##### RECORDS TO USE

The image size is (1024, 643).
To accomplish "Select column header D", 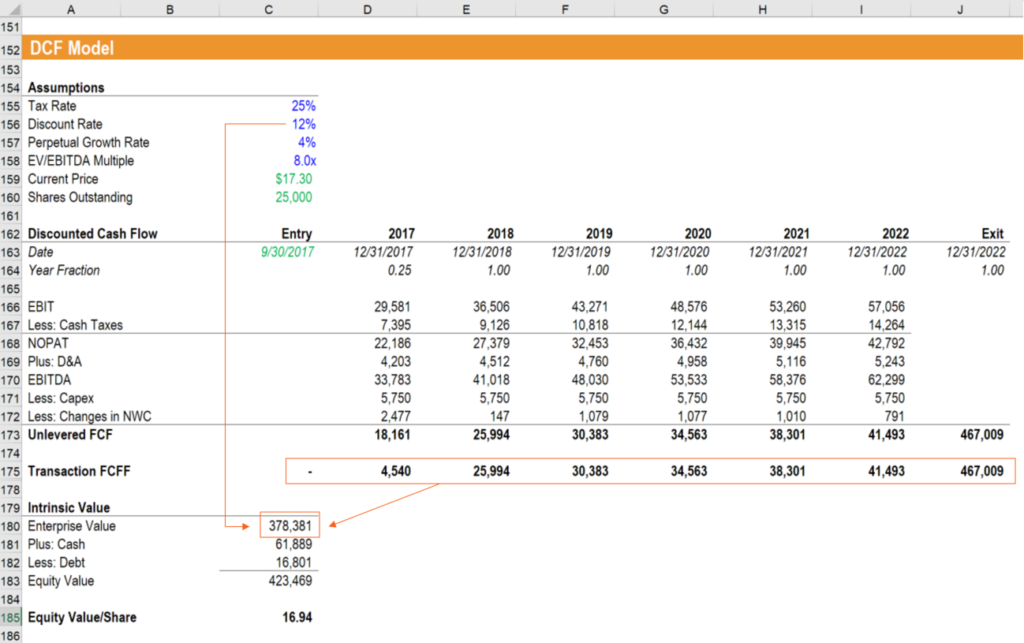I will pos(367,9).
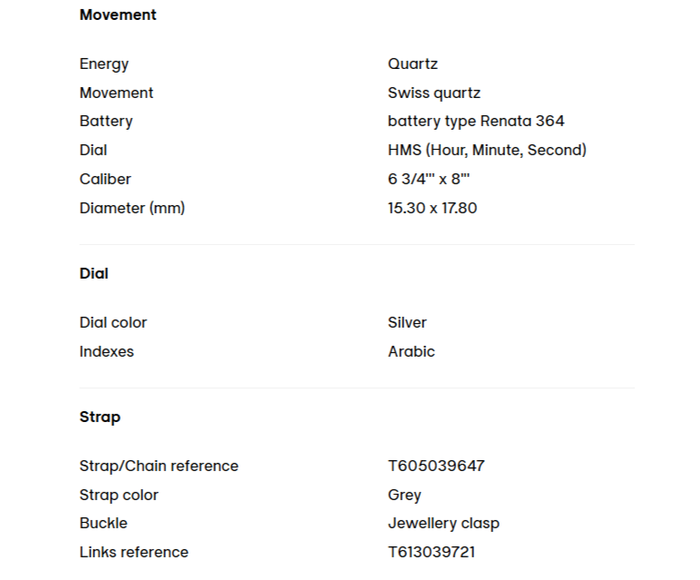This screenshot has height=580, width=700.
Task: Select the Silver dial color value
Action: click(x=407, y=323)
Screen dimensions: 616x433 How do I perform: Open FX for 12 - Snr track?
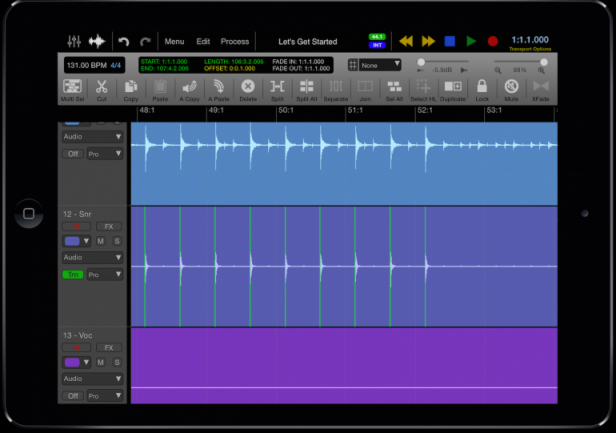pos(107,227)
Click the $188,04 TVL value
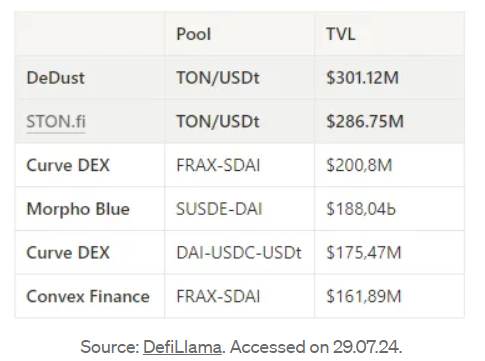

##########

EXERCISE
Nothing but the lines from the one containing "Screen dimensions: 616x433" through the end of the entries should be written out, exactly and without pictures.

WRITTEN SOLUTION
Screen dimensions: 616x433 How do I perform: Open FX for 12 - Snr track?
pos(107,227)
Click the $188,04 TVL value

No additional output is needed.